The Book Club

Bad Religion book: Ross Douthat’s view of Christianity in America.

Orthodox Christianity is not the same as fundamentalist Christianity.

Creation Museum.
The Creation Museum in Petersburg, Ky

Jeff Haynes/AFP/Getty Images.

Will,

You’re very kind, and I’m gratified to hear that even a godless heathen like yourself found so much of interest in my argument. I try to wear two hats in Bad Religion: It’s both an attempt at a dispassionate account of how and why institutional Christianity has gone into eclipse in America across the last four or five decades, and a believing Christian’s case for why the country might be better off if a more robust and yes, traditionally orthodox form of faith made a comeback. My hope is that secular readers will be interested enough by the first half of the argument to be ever-so-slightly seduced by the second half as well—to put an ear to the church door, you might say, even if they don’t actually step inside.

I’m also gratified that you’ve zeroed in on one of the important distinctions that I try to draw. What I describe as “Christian orthodoxy” is not identical to everything that calls itself conservative Christianity in the United States, and it’s certainly not identical to Christian fundamentalism. Orthodoxy is an ancient thing, dating back to the early centuries A.D., when Christian doctrine was first codified by the various (often-fractious) councils of the Church. It includes most of what you call “the whole ball of wax”—the Trinity and the Resurrection and the Virgin Birth, the forgiveness of sins and the hope of eternal life, the authority of a particular set of sacred scriptures and a particular group of creedal statements. And it includes an adherence to the moral vision encoded in the Ten Commandments and expanded and deepened in the New Testament—the rejection of violence and cruelty, the deep suspicion of worldly wealth and power, the emphasis on chastity, monogamy, and fidelity in personal relationships.

But for all the lines that it draws and doctrines that it expounds, this small-o orthodoxy doesn’t include a lot of the ideas that many non-Christians, for understandable reasons, associate with 20th-century American religion. An orthodox faith requires believing in the divine inspiration of the Bible, for instance, but it also allows for the possibility that the biblical narrative includes other literary forms—allegory, parable, and so forth—apart from straightforward, completely historical, just-the-facts narration. It expects the second coming of Jesus Christ, but it doesn’t pretend that the Book of Revelation allows believers to map out a precise, Left Behind-style timeline for how and when that coming will play out. It certainly doesn’t pretend that there’s a single biblical answer to every question in political economy, or suggest that the Old Testament is a substitute for a science textbook (“he who would learn astronomy,” John Calvin wrote of Genesis I, “let him go elsewhere”), or read every hurricane and natural disaster through a Pat Robertston-style, “who is God punishing this time?” lens.

Bad Religion
by Ross Douthat
Simon and Schuster

These are tendencies that are associated with fundamentalism, which got its start in the late 19th and early 20th century as an attempt to defend your “whole ball of wax” against the challenge posed by Darwinism and German biblical criticism, but ended up taking Christianity into the kind of ideological cul-de-sac that we associate with Ken Ham’s Creation Museum. If orthodoxy is ancient, it’s useful to think of fundamentalism as a characteristically modern school of thought: It has the weird mix of closed-mindedness, pseudo-analytic rigor (once you’re inside the system, at least), and certain faith that History is about to vindicate its ideas that we associate with certain strains of Marxism. And in the context of my book’s argument, the fundamentalist temptation is best seen as one of the many heresies that have flourished in a society where institutional Christianity is declining but religious enthusiasm remains intense. The popularity of the Left Behind novels is just as much a sign of orthodoxy’s weakness, in this sense, as that of The Da Vinci Code or Eat, Pray, Love or any of the other more liberal-ish expressions of heresy that I try to engage with and explore.

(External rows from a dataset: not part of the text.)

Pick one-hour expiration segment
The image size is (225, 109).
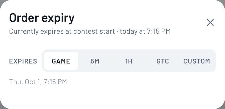click(129, 61)
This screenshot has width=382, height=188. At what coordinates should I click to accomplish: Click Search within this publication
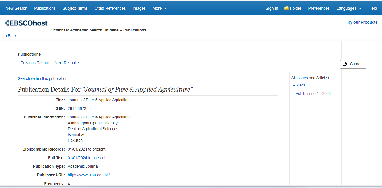coord(43,78)
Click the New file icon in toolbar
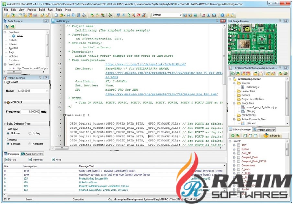293x204 pixels. (x=56, y=15)
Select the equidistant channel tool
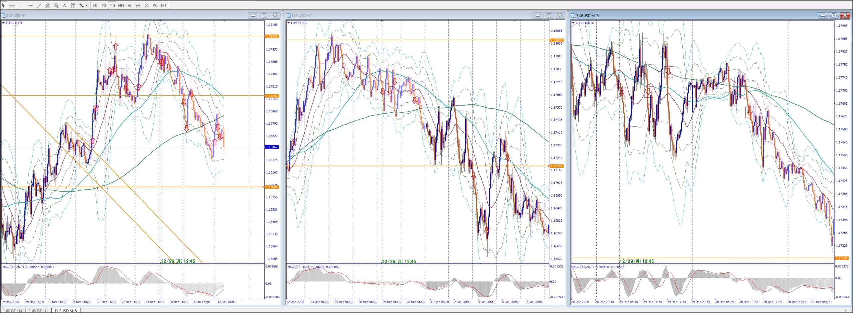 tap(47, 5)
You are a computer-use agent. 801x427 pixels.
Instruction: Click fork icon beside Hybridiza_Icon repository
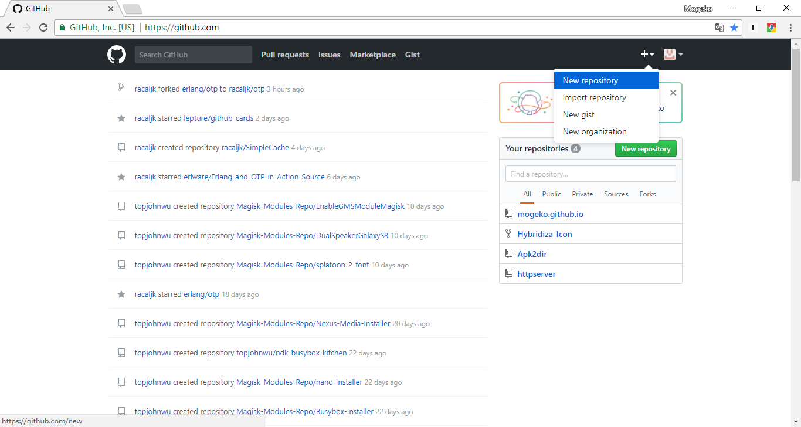(x=509, y=234)
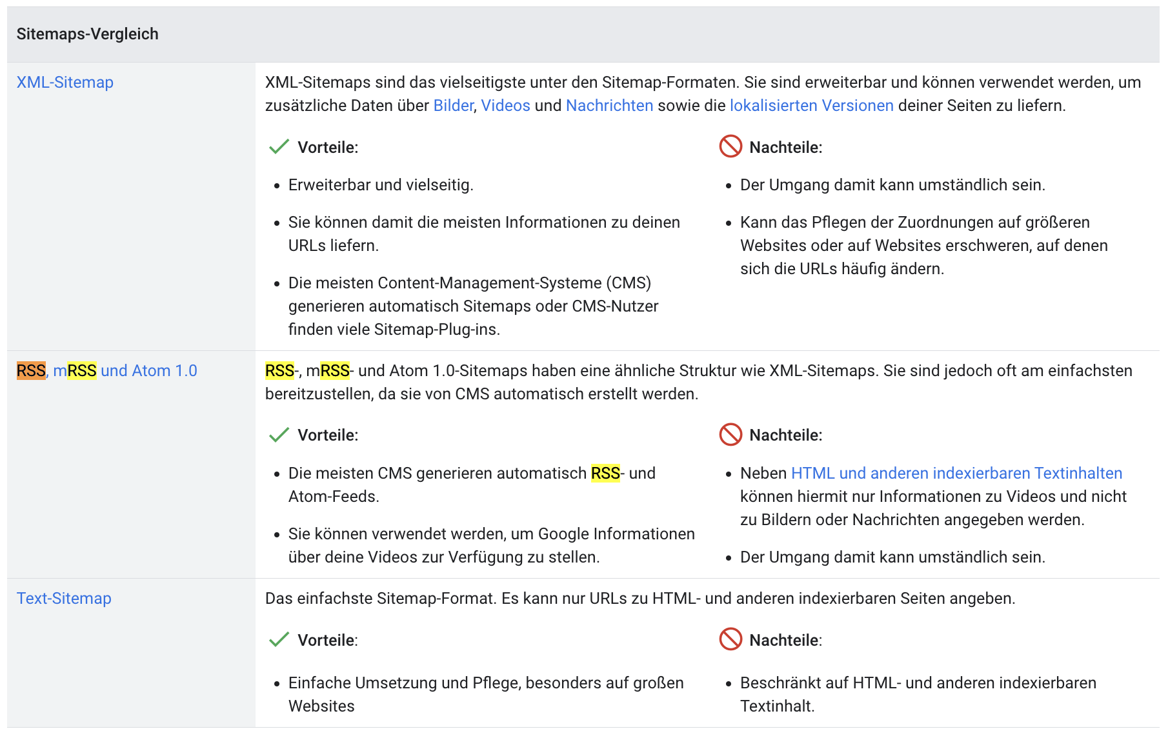Open the Text-Sitemap link
1168x738 pixels.
tap(63, 599)
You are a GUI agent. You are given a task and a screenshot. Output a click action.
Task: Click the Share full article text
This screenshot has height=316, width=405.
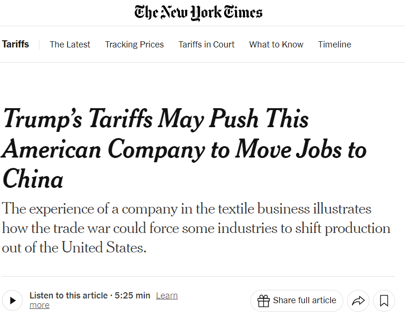point(304,300)
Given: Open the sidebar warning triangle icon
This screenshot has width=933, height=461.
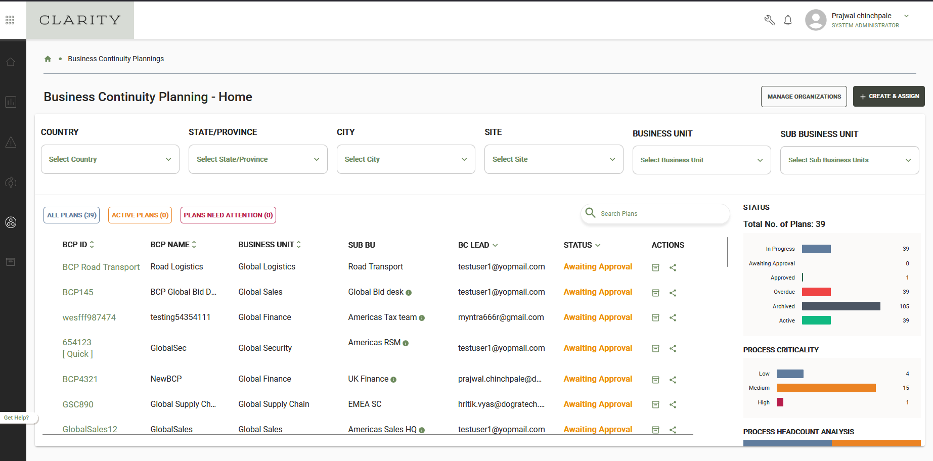Looking at the screenshot, I should [11, 143].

Finally, just a quick word on your “if it feels good, don’t do it” distillation of my message. We can dig into this more as we go, but for now I’d just point out that at various times, Christianity—and particularly my own Catholicism, the faith of carousing Irishmen, hedonistic Italians, and “give me chastity, Lord, but Lord not yet” sinners in every time and place—has been scolded for being altogether too worldly, too pleasure-loving, too forgiving of the weaknesses of the flesh. If orthodoxy seems puritanical to you today, maybe it’s less because it’s inherently anti-fun and anti-feelgood than because we live in a society distinguished by such extraordinary excess—gluttonous, libidinous, avaricious—that what a different era might recognize as a healthy balance between asceticism and indulgence looks like hopeless prudishness instead.